Records supplied START
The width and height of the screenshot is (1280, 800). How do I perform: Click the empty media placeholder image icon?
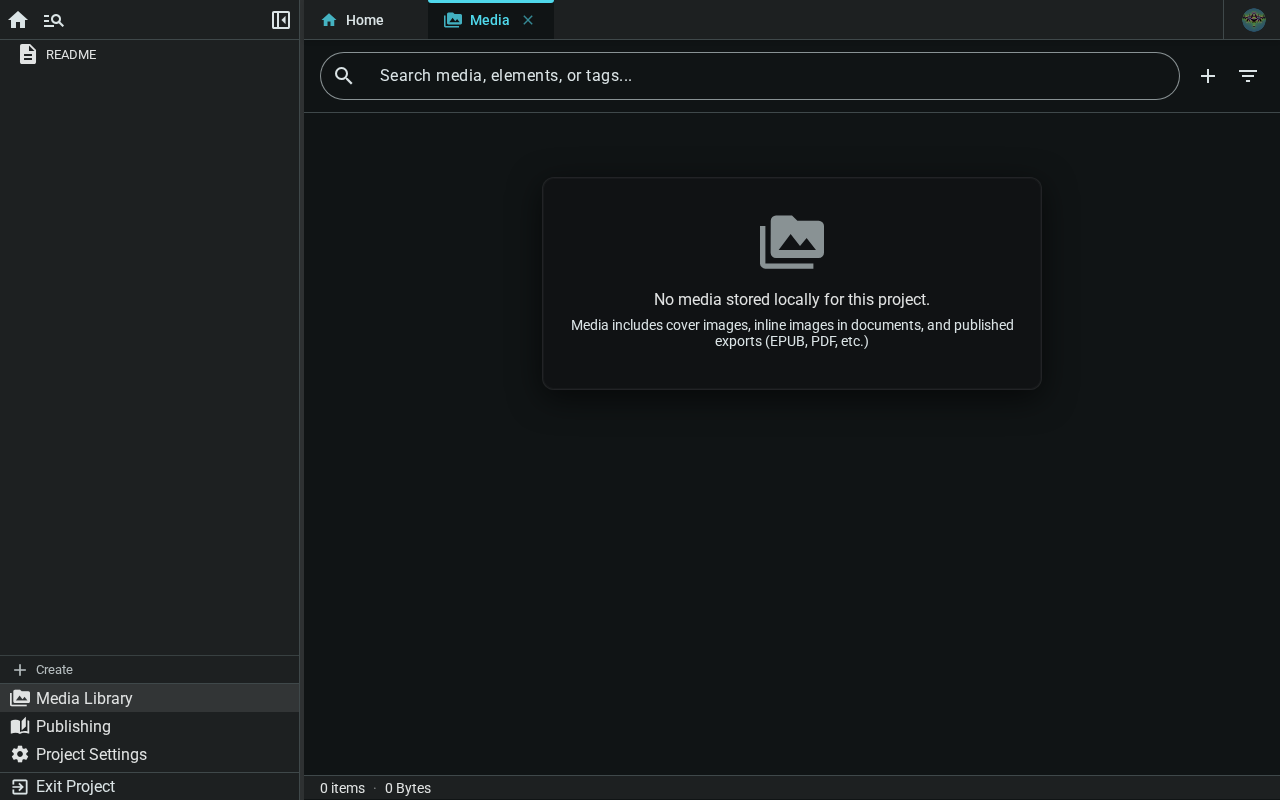tap(792, 242)
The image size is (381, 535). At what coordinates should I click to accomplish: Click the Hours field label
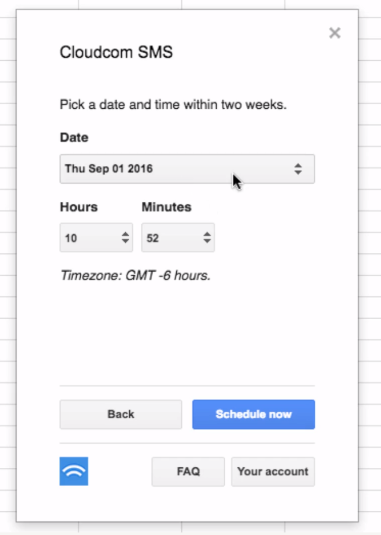79,207
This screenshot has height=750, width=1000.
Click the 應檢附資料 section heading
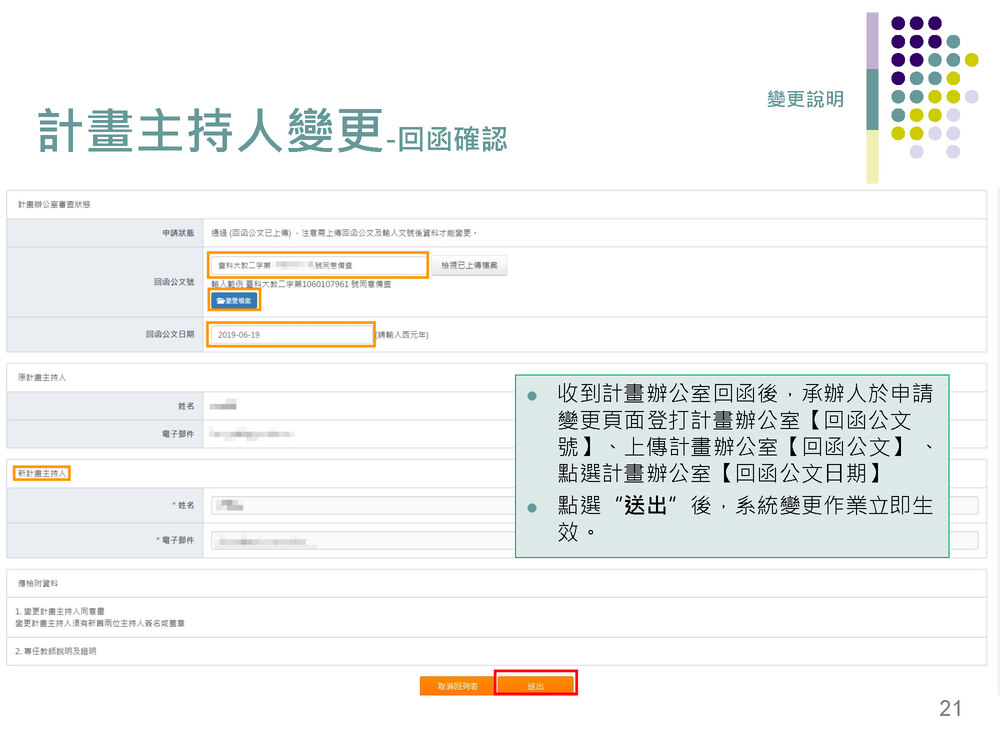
Records supplied END
• Task instructions: Please restate word for word the lines above, starting with the line that holds "This screenshot has height=750, width=1000." and ending with the final line of the records, while leaving out pictures.

• Answer:
This screenshot has height=750, width=1000.
Click the 應檢附資料 section heading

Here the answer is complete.